▶ Exercise task 1:
Please answer these questions about the article on employee performance management:
(a) According to the Gallup research it cites, what percentage of employees worldwide stay actively engaged at work?
(b) How many steps does the performance management process involve?
(c) What forms of training does the article list under the "Developing" step?
▶ Exercise task 2: Carry on the article on employee performance management from the point where it stops.

▶ Source text:
How to Spot and Address Poor Employee Performance with Business Intelligence

How to Spot and Address Poor Employee Performance with Business Intelligence

According to research conducted by Gallup, only 13% of employees in companies around the world stay actively engaged at work. The remaining 87% of employees are either partially or completely disengaged.

Employee Engagement Chart

Source: Gallup.com

To put it another way, 900 million employees are not engaged and 340 million employees are actively disengaged. Employees that are not engaged lack motivation, and their performance degrades over time because of a lack of interest in their work.

Employees that are actively disengaged strongly dislike their work, and spread this negativity to other employees.

This is a serious issue for organizations small or large. An underperforming workforce can put a dent in a company’s performance at every level and this is why companies spend a lot of time doing performance management.

Goals of performance management


Performance management standards have been used for more than six decades to drive workforce performance to its peak and achieve favorable outputs.

The goals of employee performance management strategies are to:

  • Engage and motivate employees to work harder and produce better results
  • Align employee goals with company objectives
  • Retain top performers
  • Coach underperforming ones

Six decades ago, when there were fewer companies and fewer employees to manage, performance management was simple and uncomplicated. But as the number of employees grew and number of stimulus pulling people's attention increased, the effectiveness of performance management has been wearing off.

The performance management process


The performance management process helps align the objectives of employees with those of the organization. This process involves 5 steps:

Performance Management Cycle

Source: opm.gov

1

Planning

The managers sit down with the team they handle and inform them about the goals the organization is trying to reach. Together with the team, they plan a way to achieve the goal.

2

Monitoring

The manager checks the progress the team makes on a daily basis. This provides the manager with the opportunity to make changes in the deadline if the team members need an extension. The manager informs the team about the progress they have made to motivate them.

3

Developing

Continuous monitoring helps the manager see the needs of the team. If any team member requires training or if a team member can take on more responsibilities, the manager can, through regular monitoring, check that. The training can also include: classroom training, online training, additional work assignments, and mentoring.

4

Rating

The manager assigns standard ratings according to an employee’s performance. If the previous steps are completed successfully, the employee will not be surprised to see the rating they receive. The focus is on open communication along the way.

5

Rewarding

After the final appraisal rating, the rewards are distributed to the team members. These rewards should be distinguished, making the different performances recognizable.

What pulls traditional performance management down


It’s not enough to just have a performance management framework in place, the way you implement it makes all the difference. Traditional performance management that is based on manual effort has many disadvantages.

▶ Given information:

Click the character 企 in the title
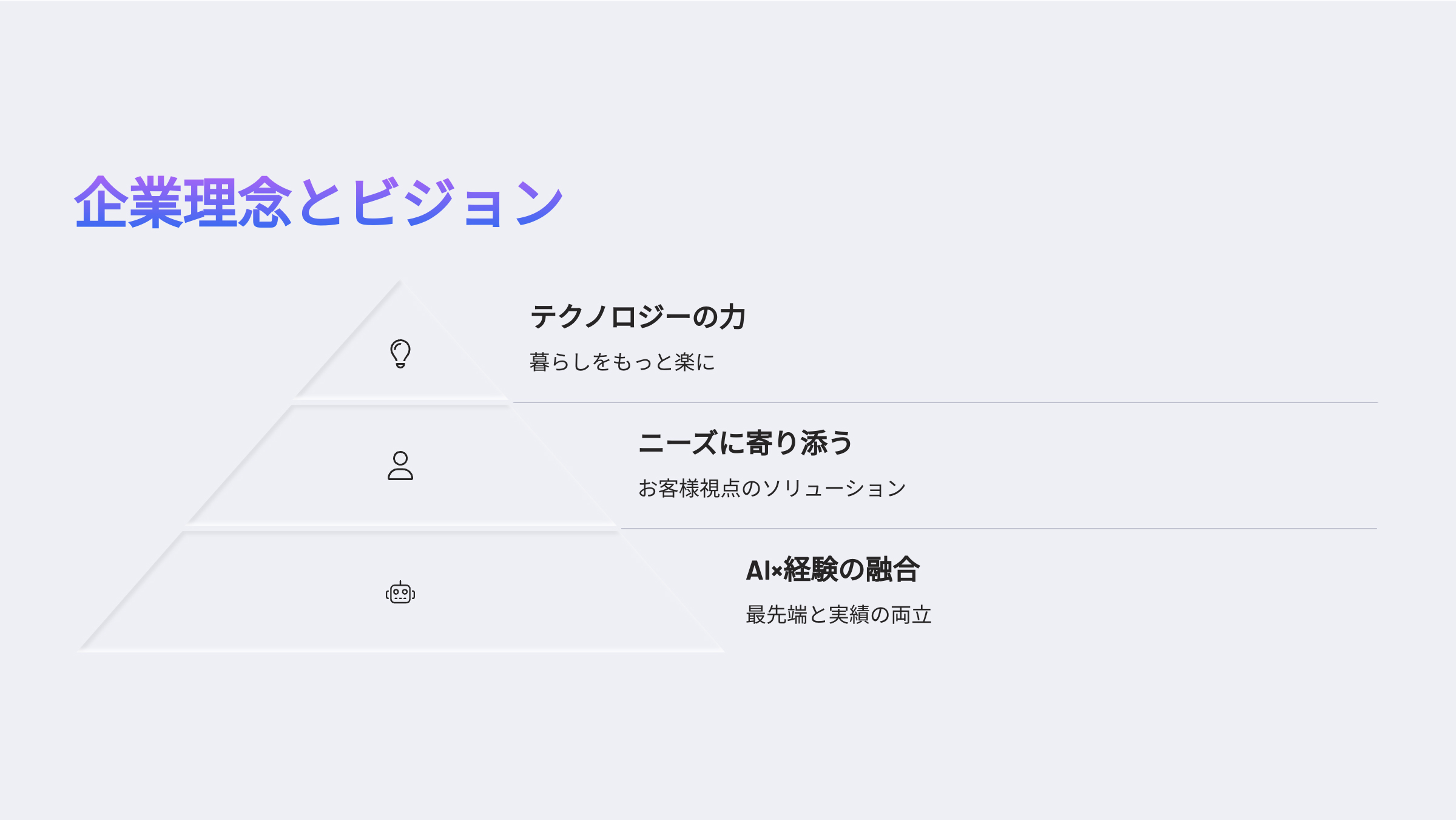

▶ Written reply 1:
(a) 13%
(b) 5
(c) Classroom training, online training, additional work assignments, and mentoring

▶ Written reply 2:
Takes too much time

The key problem with manual performance management is that a lot of time is spent in filling, collecting, and sorting feedback from different department managers about their employees. As the number of workers in an organization increase, HR spends more time to ‘review the reviews’. This causes delays in feedback reaching employees, and it’s too late for them to make changes based on the feedback.

Is expensive

As the organization hires more employees, the workload on HR increases. The HR team needs to grow simultaneously to help manage the increasing workload. The performance management process becomes more complex, which requires training. This all adds up to real costs for companies.

Managers make biased decisions

When faced with a lot of data, managers find it hard to analyze, understand, and make decisions. They tend to skip the data and go by what they think and feel, whatever their gut tells them. This, at times, leads to them favoring employees that sweet-talk them instead of the employees who work harder. This demotivates employees who actually perform.

These drawbacks prove to be a stumbling block for any company. BI provides HR with data for every employee in the organization, making their work easy. With this data, they are able to help underperforming employees improve. Big data helps managers find the causes of demotivation in employees, and address them appropriately.

How big data changes employee performance


According to a SAS study, it was found that about 6,400 companies with over a 100 employees would apply big data analytics by the end of 2018. Big data is being adopted by organizations at a fast pace as it provides a large scale improvement in performance of human resource and employees.

Big data provides HR with detailed information about each employee in the organization. These metrics help distinguish top performing employees from underperforming ones, and also provide information on the quality and quantity of the work the employee performs. Examples of these metrics include number of errors, 360-degree feedback, number of sales, number of units produced, and accuracy of time worked as planned.

Organizational performance metrics help organizations assess the following - absenteeism, human capital ROI, and revenue per employee:

Absenteeism shows how many employees are consistently absent during a month or year.

​● Human capital ROI defines how much of the profit the company spends on each employee every year.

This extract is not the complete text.